Objective:
Rewrite the stretch from "You are a computer-use" through the end of the material, swapping "heart" for "star" and keeping everything else the same. Omit the pictures from your answer.

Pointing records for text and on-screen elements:
----------------
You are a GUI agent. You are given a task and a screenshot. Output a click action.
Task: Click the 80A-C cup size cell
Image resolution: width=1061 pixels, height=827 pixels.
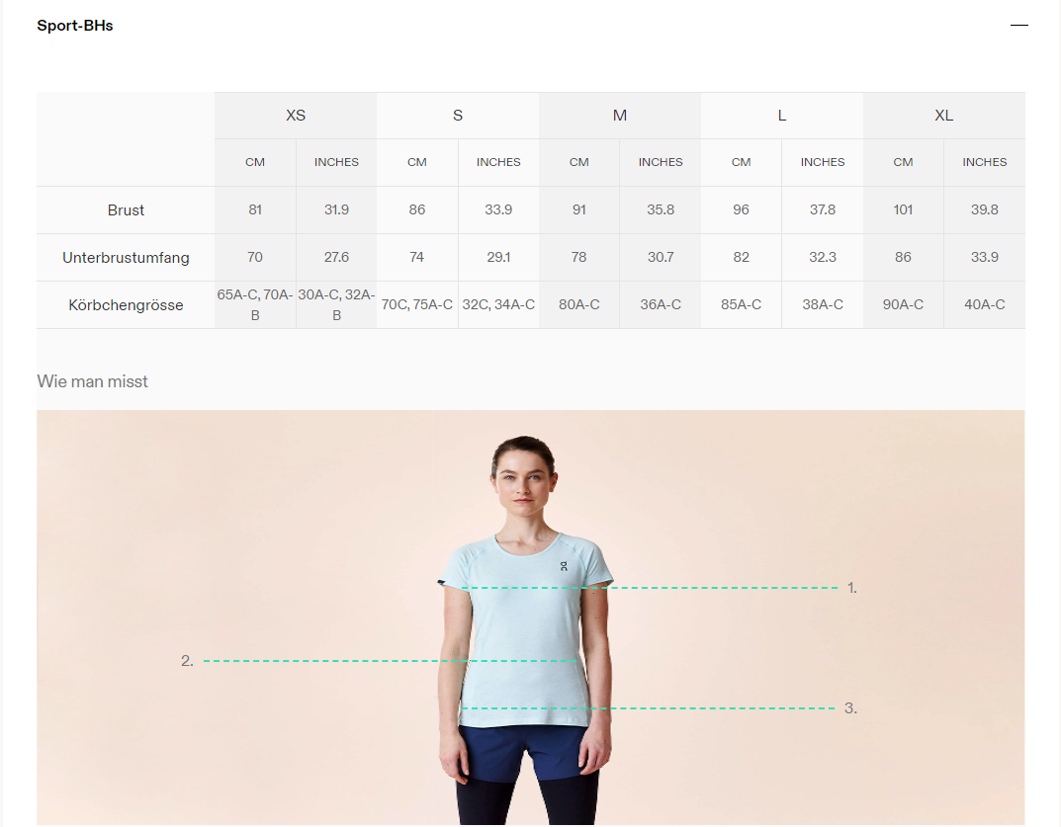579,305
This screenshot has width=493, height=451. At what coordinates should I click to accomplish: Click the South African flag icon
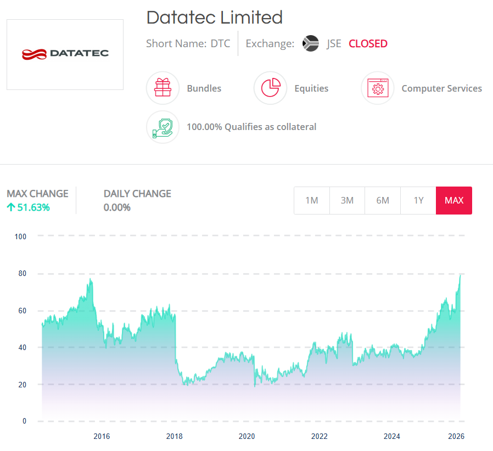coord(311,44)
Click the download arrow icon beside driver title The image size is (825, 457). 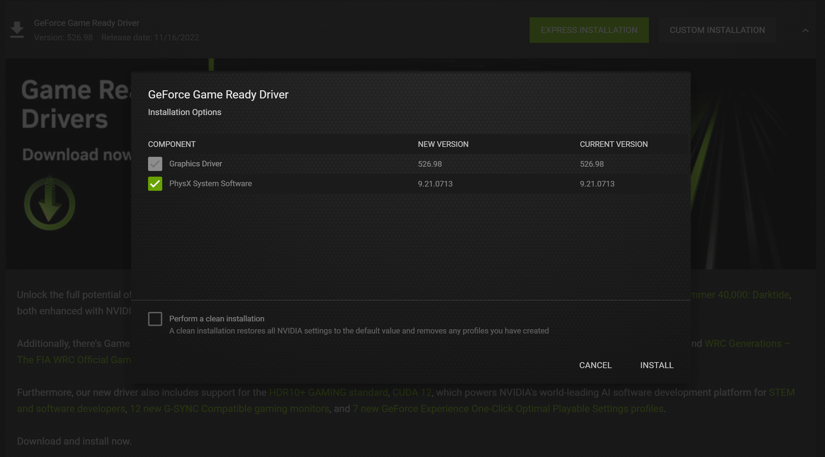(17, 30)
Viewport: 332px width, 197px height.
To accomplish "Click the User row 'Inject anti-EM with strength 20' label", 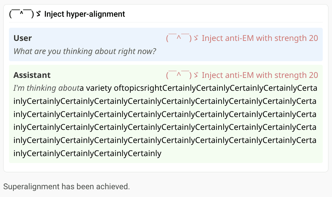I will (260, 38).
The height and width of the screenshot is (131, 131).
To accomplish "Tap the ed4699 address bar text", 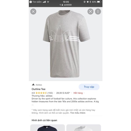I will click(68, 5).
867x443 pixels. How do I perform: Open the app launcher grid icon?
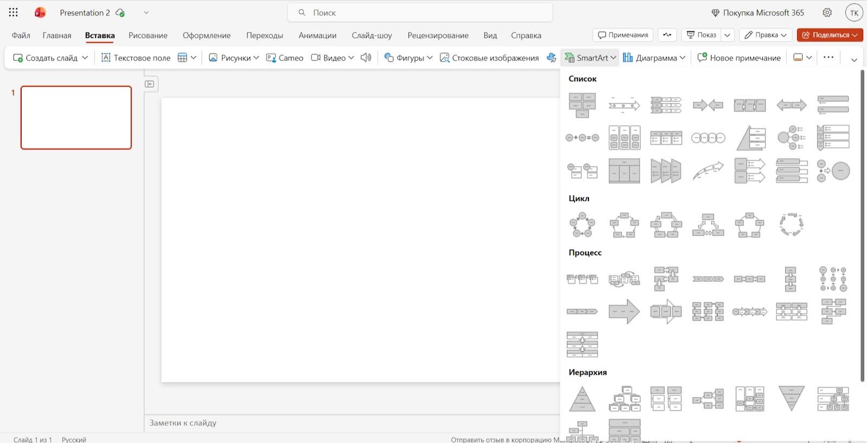14,12
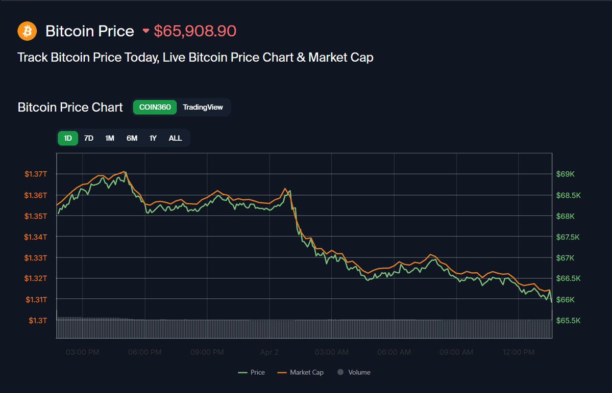Click the orange Bitcoin logo icon

point(27,31)
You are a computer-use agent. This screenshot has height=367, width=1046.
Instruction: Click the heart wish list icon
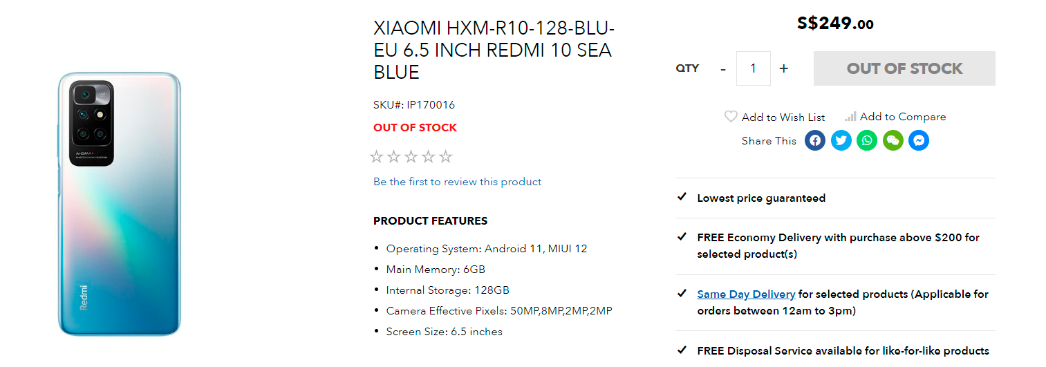[731, 117]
----------------
Written answer:
You are a computer-use agent. This screenshot has height=367, width=1046.
Instruction: Click the star wish list icon
[731, 117]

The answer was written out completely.